= Beginning of Section =

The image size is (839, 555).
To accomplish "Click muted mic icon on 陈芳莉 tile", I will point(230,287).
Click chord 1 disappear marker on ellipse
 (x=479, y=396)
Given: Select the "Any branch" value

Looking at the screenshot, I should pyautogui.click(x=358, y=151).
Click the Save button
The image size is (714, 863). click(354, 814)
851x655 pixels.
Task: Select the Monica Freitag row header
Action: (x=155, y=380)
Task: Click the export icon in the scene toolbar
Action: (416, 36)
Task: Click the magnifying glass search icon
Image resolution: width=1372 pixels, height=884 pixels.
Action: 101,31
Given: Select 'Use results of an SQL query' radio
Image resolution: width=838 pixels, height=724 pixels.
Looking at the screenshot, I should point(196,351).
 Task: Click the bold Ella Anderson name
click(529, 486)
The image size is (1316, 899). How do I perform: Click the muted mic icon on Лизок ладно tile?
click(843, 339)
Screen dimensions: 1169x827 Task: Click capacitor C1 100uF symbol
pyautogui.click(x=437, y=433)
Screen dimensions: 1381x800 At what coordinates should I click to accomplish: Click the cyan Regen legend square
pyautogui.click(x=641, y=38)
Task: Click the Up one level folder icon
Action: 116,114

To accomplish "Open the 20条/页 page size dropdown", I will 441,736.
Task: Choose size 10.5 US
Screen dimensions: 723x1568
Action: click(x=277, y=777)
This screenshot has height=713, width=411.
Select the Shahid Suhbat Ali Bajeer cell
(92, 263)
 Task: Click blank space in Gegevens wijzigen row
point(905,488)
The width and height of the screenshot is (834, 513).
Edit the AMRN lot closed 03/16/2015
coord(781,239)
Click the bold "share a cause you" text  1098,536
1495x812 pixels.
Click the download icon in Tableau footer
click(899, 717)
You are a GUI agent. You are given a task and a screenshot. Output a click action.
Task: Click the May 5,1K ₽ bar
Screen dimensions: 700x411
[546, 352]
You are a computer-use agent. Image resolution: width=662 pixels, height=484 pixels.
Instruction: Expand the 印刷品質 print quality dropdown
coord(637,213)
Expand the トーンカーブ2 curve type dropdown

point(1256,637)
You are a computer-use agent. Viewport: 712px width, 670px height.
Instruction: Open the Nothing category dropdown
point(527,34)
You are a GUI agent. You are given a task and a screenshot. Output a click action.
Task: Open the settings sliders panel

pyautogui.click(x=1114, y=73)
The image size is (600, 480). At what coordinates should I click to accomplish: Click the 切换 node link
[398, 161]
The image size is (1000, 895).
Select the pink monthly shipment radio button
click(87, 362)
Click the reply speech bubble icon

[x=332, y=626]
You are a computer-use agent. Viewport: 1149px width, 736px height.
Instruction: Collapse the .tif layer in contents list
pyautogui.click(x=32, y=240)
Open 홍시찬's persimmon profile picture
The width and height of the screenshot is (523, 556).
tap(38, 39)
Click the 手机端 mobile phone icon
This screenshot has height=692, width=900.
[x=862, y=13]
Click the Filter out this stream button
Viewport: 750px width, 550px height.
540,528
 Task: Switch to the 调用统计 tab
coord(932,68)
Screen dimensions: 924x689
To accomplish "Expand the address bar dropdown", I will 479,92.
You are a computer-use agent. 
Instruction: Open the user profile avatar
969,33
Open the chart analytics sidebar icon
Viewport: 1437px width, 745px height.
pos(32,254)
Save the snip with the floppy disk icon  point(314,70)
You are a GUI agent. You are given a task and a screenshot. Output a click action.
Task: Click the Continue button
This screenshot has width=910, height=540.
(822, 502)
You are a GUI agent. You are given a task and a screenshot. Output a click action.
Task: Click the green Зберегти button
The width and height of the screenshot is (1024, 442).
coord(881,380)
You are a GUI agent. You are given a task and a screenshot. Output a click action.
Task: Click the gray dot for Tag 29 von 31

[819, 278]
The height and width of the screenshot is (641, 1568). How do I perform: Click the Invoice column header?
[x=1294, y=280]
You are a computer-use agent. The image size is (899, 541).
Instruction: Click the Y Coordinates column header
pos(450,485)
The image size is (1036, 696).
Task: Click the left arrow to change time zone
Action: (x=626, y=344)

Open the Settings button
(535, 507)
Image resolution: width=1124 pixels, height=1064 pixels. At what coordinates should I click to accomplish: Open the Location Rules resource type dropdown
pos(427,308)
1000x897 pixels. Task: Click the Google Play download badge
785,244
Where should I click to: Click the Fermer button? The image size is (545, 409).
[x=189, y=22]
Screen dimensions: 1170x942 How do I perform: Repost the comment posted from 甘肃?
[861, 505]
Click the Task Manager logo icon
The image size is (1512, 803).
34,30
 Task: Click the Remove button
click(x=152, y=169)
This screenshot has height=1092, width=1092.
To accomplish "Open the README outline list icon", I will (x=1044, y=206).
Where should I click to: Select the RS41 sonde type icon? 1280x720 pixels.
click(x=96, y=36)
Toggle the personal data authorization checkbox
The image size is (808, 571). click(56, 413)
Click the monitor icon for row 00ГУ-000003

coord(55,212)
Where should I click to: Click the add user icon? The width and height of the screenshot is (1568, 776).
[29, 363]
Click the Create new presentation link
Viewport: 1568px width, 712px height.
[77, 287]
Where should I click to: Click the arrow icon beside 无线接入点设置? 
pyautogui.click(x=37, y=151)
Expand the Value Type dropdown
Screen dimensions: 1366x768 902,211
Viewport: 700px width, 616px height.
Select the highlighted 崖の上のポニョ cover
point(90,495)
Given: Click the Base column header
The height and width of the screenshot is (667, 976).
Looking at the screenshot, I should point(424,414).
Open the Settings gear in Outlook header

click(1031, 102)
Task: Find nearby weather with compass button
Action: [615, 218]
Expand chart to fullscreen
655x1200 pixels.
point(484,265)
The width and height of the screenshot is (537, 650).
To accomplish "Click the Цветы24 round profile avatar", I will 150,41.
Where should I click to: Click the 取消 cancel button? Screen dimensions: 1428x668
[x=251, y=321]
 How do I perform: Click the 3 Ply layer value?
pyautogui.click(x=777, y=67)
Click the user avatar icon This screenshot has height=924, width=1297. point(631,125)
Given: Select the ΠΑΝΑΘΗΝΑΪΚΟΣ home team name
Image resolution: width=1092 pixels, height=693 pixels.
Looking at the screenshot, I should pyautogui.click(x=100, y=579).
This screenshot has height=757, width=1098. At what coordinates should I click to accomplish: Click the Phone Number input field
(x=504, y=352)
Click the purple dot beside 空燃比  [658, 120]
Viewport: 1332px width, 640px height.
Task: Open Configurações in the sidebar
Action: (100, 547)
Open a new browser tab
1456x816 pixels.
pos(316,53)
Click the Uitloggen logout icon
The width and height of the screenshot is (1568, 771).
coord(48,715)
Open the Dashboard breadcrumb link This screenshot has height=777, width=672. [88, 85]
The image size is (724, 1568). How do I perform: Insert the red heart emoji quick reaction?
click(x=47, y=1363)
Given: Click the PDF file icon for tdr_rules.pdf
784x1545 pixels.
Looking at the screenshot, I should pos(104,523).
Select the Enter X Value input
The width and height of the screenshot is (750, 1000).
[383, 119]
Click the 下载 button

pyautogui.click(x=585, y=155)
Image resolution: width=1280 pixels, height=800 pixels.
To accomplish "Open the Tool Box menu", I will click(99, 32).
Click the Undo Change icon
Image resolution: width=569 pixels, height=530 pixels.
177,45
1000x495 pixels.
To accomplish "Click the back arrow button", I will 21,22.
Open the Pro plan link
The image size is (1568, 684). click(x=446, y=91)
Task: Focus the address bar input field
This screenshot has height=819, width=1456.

= End of Section =

» **Exercise objective**: An exact copy of every record is what the answer must contain.

» **Result**:
The image size is (839, 555).
To accomplish "Click muted mic icon on 陈芳莉 tile", I will point(230,287).
Click chord 1 disappear marker on ellipse
 (x=479, y=396)
Given: Select the "Any branch" value

Looking at the screenshot, I should pyautogui.click(x=358, y=151).
Click the Save button
The image size is (714, 863). click(354, 814)
851x655 pixels.
Task: Select the Monica Freitag row header
Action: (x=155, y=380)
Task: Click the export icon in the scene toolbar
Action: (416, 36)
Task: Click the magnifying glass search icon
Image resolution: width=1372 pixels, height=884 pixels.
Action: 101,31
Given: Select 'Use results of an SQL query' radio
Image resolution: width=838 pixels, height=724 pixels.
Looking at the screenshot, I should point(196,351).
 Task: Click the bold Ella Anderson name
click(529, 486)
The image size is (1316, 899). How do I perform: Click the muted mic icon on Лизок ладно tile?
click(843, 339)
Screen dimensions: 1169x827 Task: Click capacitor C1 100uF symbol
pyautogui.click(x=437, y=433)
Screen dimensions: 1381x800 At what coordinates should I click to accomplish: Click the cyan Regen legend square
pyautogui.click(x=641, y=38)
Task: Click the Up one level folder icon
Action: 116,114

To accomplish "Open the 20条/页 page size dropdown", I will 441,736.
Task: Choose size 10.5 US
Screen dimensions: 723x1568
Action: click(x=277, y=777)
This screenshot has height=713, width=411.
Select the Shahid Suhbat Ali Bajeer cell
(92, 263)
 Task: Click blank space in Gegevens wijzigen row
point(905,488)
The width and height of the screenshot is (834, 513).
Edit the AMRN lot closed 03/16/2015
coord(781,239)
Click the bold "share a cause you" text  1098,536
1495x812 pixels.
Click the download icon in Tableau footer
click(899, 717)
You are a GUI agent. You are given a task and a screenshot. Output a click action.
Task: Click the May 5,1K ₽ bar
Screen dimensions: 700x411
[546, 352]
You are a computer-use agent. Image resolution: width=662 pixels, height=484 pixels.
Instruction: Expand the 印刷品質 print quality dropdown
coord(637,213)
Expand the トーンカーブ2 curve type dropdown

point(1256,637)
You are a computer-use agent. Viewport: 712px width, 670px height.
Instruction: Open the Nothing category dropdown
point(527,34)
You are a GUI agent. You are given a task and a screenshot. Output a click action.
Task: Open the settings sliders panel

pyautogui.click(x=1114, y=73)
The image size is (600, 480). At what coordinates should I click to accomplish: Click the 切换 node link
[398, 161]
The image size is (1000, 895).
Select the pink monthly shipment radio button
click(87, 362)
Click the reply speech bubble icon

[x=332, y=626]
You are a computer-use agent. Viewport: 1149px width, 736px height.
Instruction: Collapse the .tif layer in contents list
pyautogui.click(x=32, y=240)
Open 홍시찬's persimmon profile picture
The width and height of the screenshot is (523, 556).
tap(38, 39)
Click the 手机端 mobile phone icon
This screenshot has height=692, width=900.
[x=862, y=13]
Click the Filter out this stream button
Viewport: 750px width, 550px height.
540,528
 Task: Switch to the 调用统计 tab
coord(932,68)
Screen dimensions: 924x689
To accomplish "Expand the address bar dropdown", I will 479,92.
You are a computer-use agent. 
Instruction: Open the user profile avatar
969,33
Open the chart analytics sidebar icon
Viewport: 1437px width, 745px height.
pos(32,254)
Save the snip with the floppy disk icon  point(314,70)
You are a GUI agent. You are given a task and a screenshot. Output a click action.
Task: Click the Continue button
This screenshot has width=910, height=540.
(822, 502)
You are a GUI agent. You are given a task and a screenshot. Output a click action.
Task: Click the green Зберегти button
The width and height of the screenshot is (1024, 442).
coord(881,380)
You are a GUI agent. You are given a task and a screenshot. Output a click action.
Task: Click the gray dot for Tag 29 von 31

[819, 278]
The height and width of the screenshot is (641, 1568). How do I perform: Click the Invoice column header?
[x=1294, y=280]
You are a computer-use agent. The image size is (899, 541).
Instruction: Click the Y Coordinates column header
pos(450,485)
The image size is (1036, 696).
Task: Click the left arrow to change time zone
Action: (x=626, y=344)

Open the Settings button
(535, 507)
Image resolution: width=1124 pixels, height=1064 pixels. At what coordinates should I click to accomplish: Open the Location Rules resource type dropdown
pos(427,308)
1000x897 pixels. Task: Click the Google Play download badge
785,244
Where should I click to: Click the Fermer button? The image size is (545, 409).
[x=189, y=22]
Screen dimensions: 1170x942 How do I perform: Repost the comment posted from 甘肃?
[861, 505]
Click the Task Manager logo icon
The image size is (1512, 803).
34,30
 Task: Click the Remove button
click(x=152, y=169)
This screenshot has height=1092, width=1092.
To accomplish "Open the README outline list icon", I will (x=1044, y=206).
Where should I click to: Select the RS41 sonde type icon? 1280x720 pixels.
click(x=96, y=36)
Toggle the personal data authorization checkbox
The image size is (808, 571). click(56, 413)
Click the monitor icon for row 00ГУ-000003

coord(55,212)
Where should I click to: Click the add user icon? The width and height of the screenshot is (1568, 776).
[29, 363]
Click the Create new presentation link
Viewport: 1568px width, 712px height.
[77, 287]
Where should I click to: Click the arrow icon beside 无线接入点设置? 
pyautogui.click(x=37, y=151)
Expand the Value Type dropdown
Screen dimensions: 1366x768 902,211
Viewport: 700px width, 616px height.
Select the highlighted 崖の上のポニョ cover
point(90,495)
Given: Click the Base column header
The height and width of the screenshot is (667, 976).
Looking at the screenshot, I should point(424,414).
Open the Settings gear in Outlook header

click(1031, 102)
Task: Find nearby weather with compass button
Action: [615, 218]
Expand chart to fullscreen
655x1200 pixels.
point(484,265)
The width and height of the screenshot is (537, 650).
To accomplish "Click the Цветы24 round profile avatar", I will 150,41.
Where should I click to: Click the 取消 cancel button? Screen dimensions: 1428x668
[x=251, y=321]
 How do I perform: Click the 3 Ply layer value?
pyautogui.click(x=777, y=67)
Click the user avatar icon This screenshot has height=924, width=1297. point(631,125)
Given: Select the ΠΑΝΑΘΗΝΑΪΚΟΣ home team name
Image resolution: width=1092 pixels, height=693 pixels.
Looking at the screenshot, I should pyautogui.click(x=100, y=579).
This screenshot has height=757, width=1098. At what coordinates should I click to accomplish: Click the Phone Number input field
(x=504, y=352)
Click the purple dot beside 空燃比  [658, 120]
Viewport: 1332px width, 640px height.
Task: Open Configurações in the sidebar
Action: (100, 547)
Open a new browser tab
1456x816 pixels.
pos(316,53)
Click the Uitloggen logout icon
The width and height of the screenshot is (1568, 771).
coord(48,715)
Open the Dashboard breadcrumb link This screenshot has height=777, width=672. [88, 85]
The image size is (724, 1568). How do I perform: Insert the red heart emoji quick reaction?
click(x=47, y=1363)
Given: Click the PDF file icon for tdr_rules.pdf
784x1545 pixels.
Looking at the screenshot, I should pos(104,523).
Select the Enter X Value input
The width and height of the screenshot is (750, 1000).
[383, 119]
Click the 下载 button

pyautogui.click(x=585, y=155)
Image resolution: width=1280 pixels, height=800 pixels.
To accomplish "Open the Tool Box menu", I will click(99, 32).
Click the Undo Change icon
Image resolution: width=569 pixels, height=530 pixels.
177,45
1000x495 pixels.
To accomplish "Click the back arrow button", I will 21,22.
Open the Pro plan link
The image size is (1568, 684). click(x=446, y=91)
Task: Focus the address bar input field
This screenshot has height=819, width=1456.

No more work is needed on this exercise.